*ACTION ITEM:* When a line below holds the string "agent", show that line.

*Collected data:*
◆ ◆ ◆

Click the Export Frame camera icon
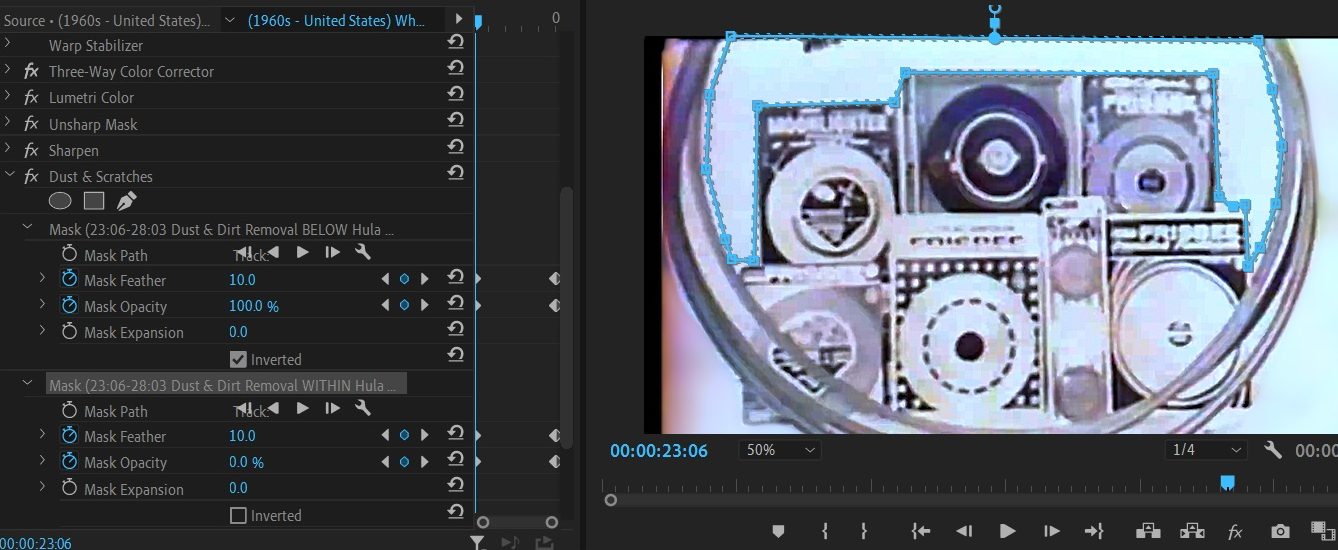 (x=1280, y=531)
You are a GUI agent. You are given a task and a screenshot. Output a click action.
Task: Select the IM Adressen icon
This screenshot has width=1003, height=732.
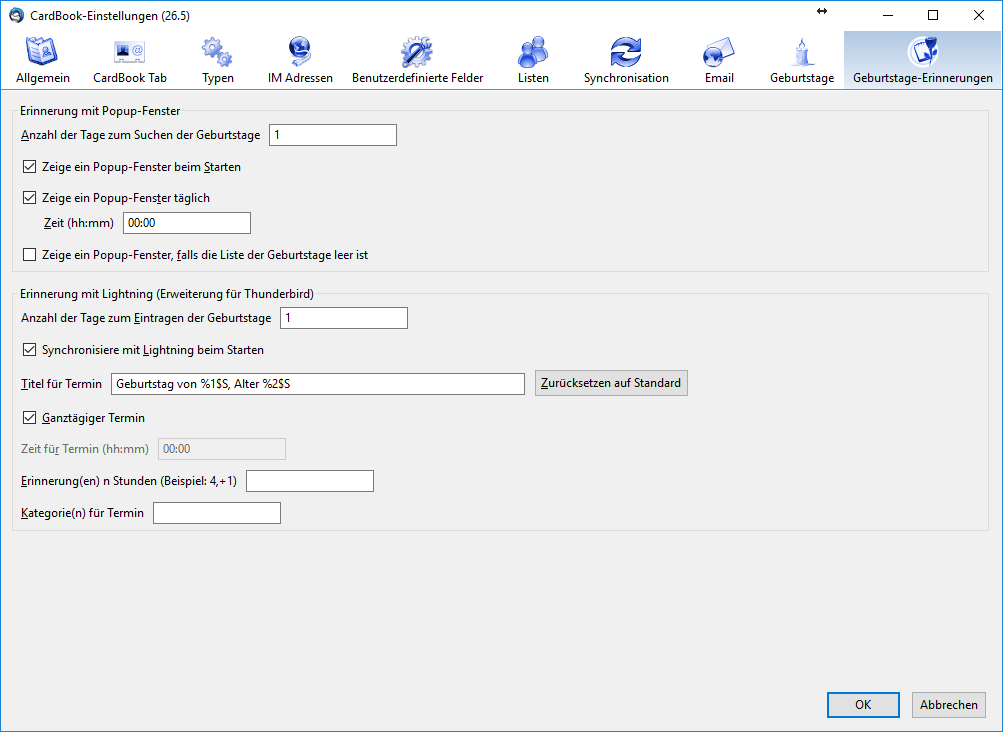pos(300,51)
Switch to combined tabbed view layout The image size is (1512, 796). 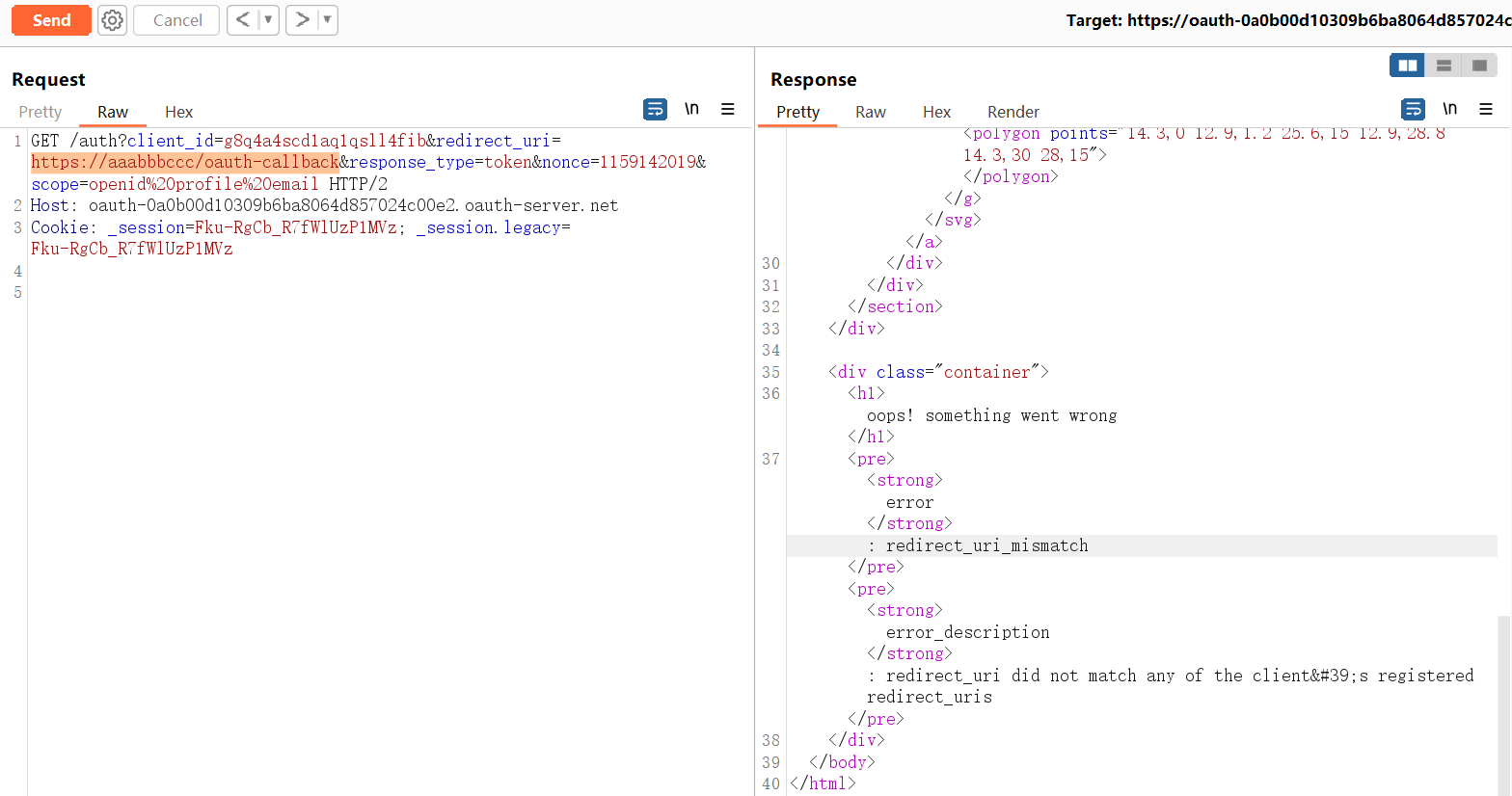pyautogui.click(x=1479, y=66)
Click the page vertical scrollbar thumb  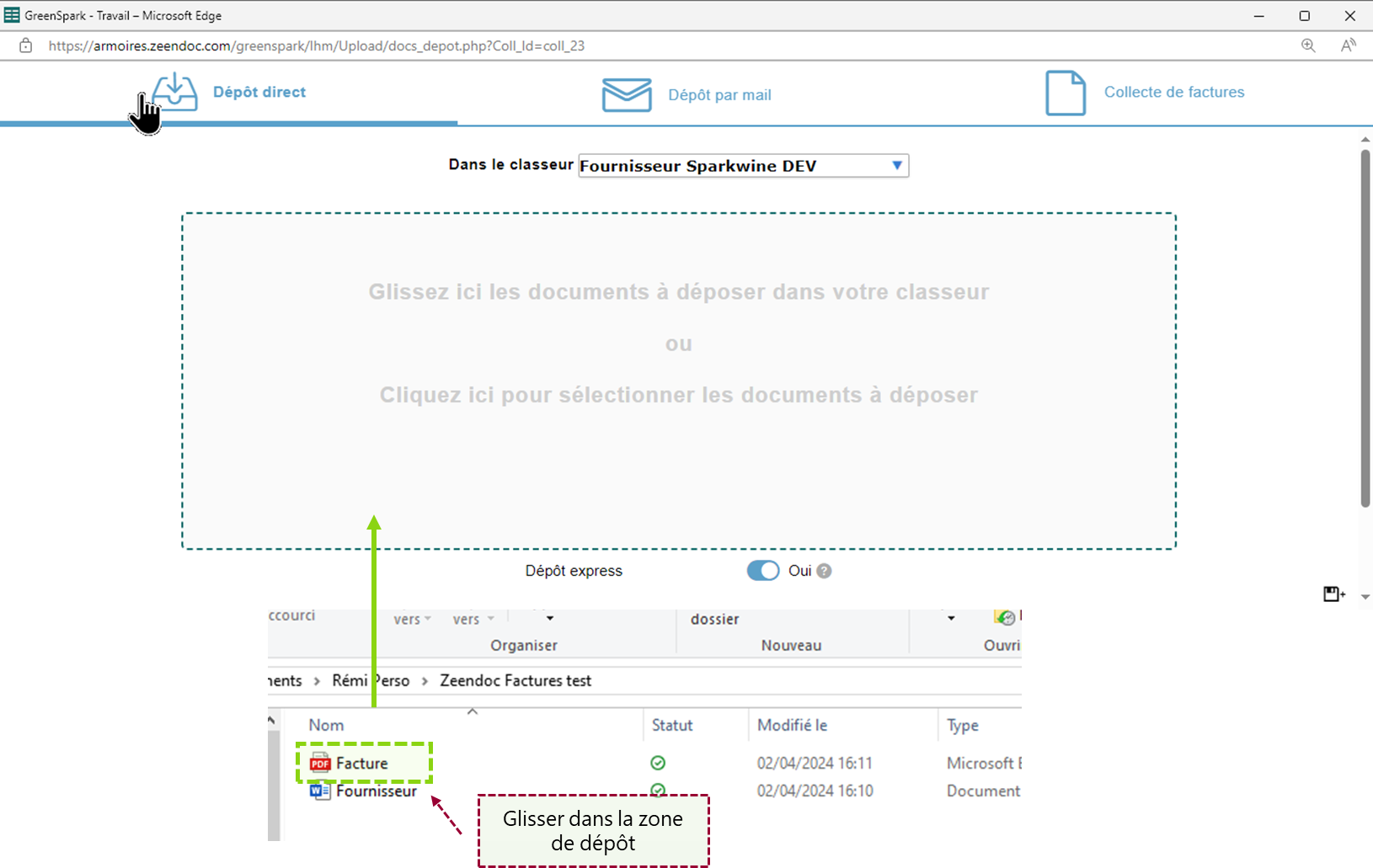tap(1365, 328)
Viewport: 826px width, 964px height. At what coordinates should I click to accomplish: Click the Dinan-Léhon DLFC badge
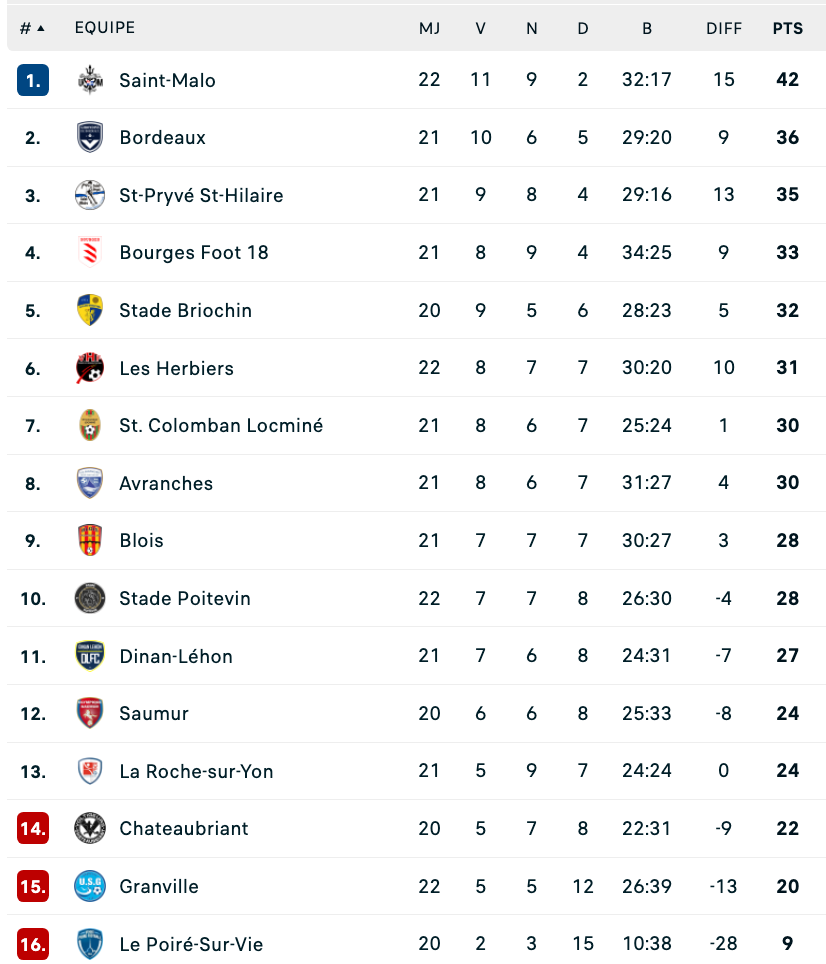[90, 656]
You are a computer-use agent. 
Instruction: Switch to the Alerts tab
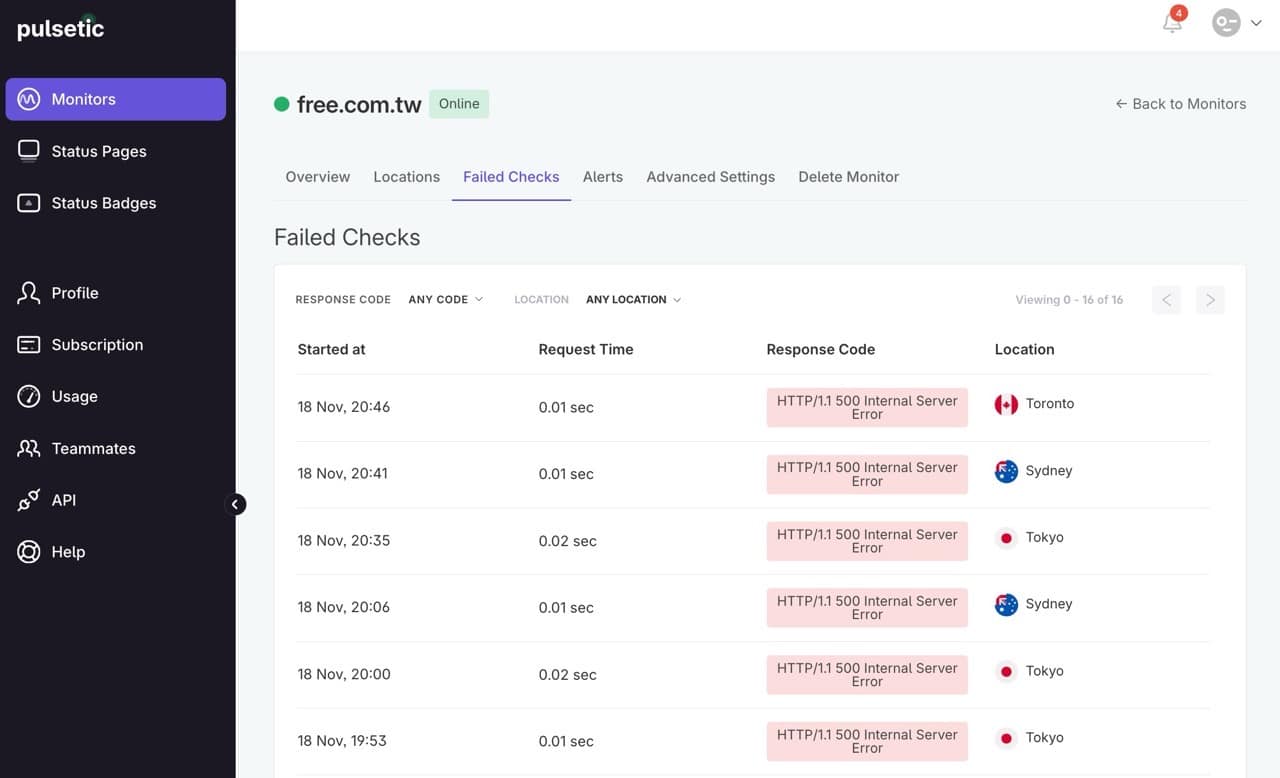(x=602, y=177)
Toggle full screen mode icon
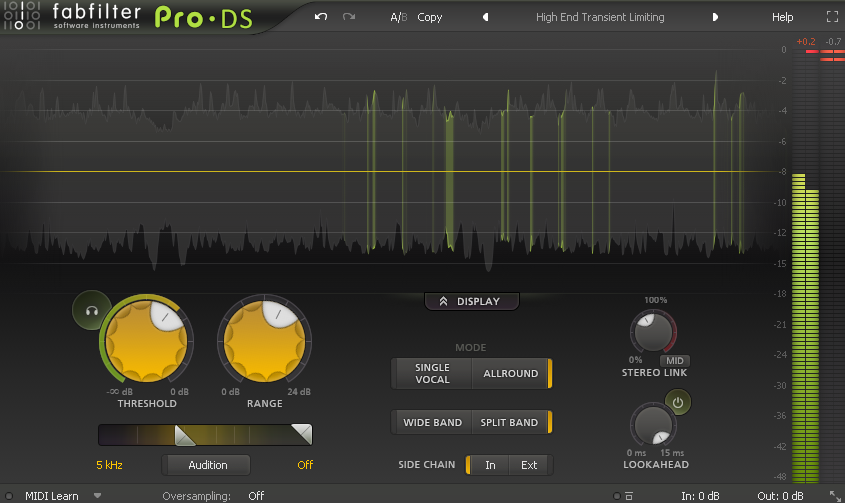This screenshot has width=845, height=503. (x=832, y=17)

◆ ◆ ◆

*FINISHED EXERCISE:*
You are a GUI agent. You are given a task and a screenshot. Output a click action.
You are a computer-use agent. 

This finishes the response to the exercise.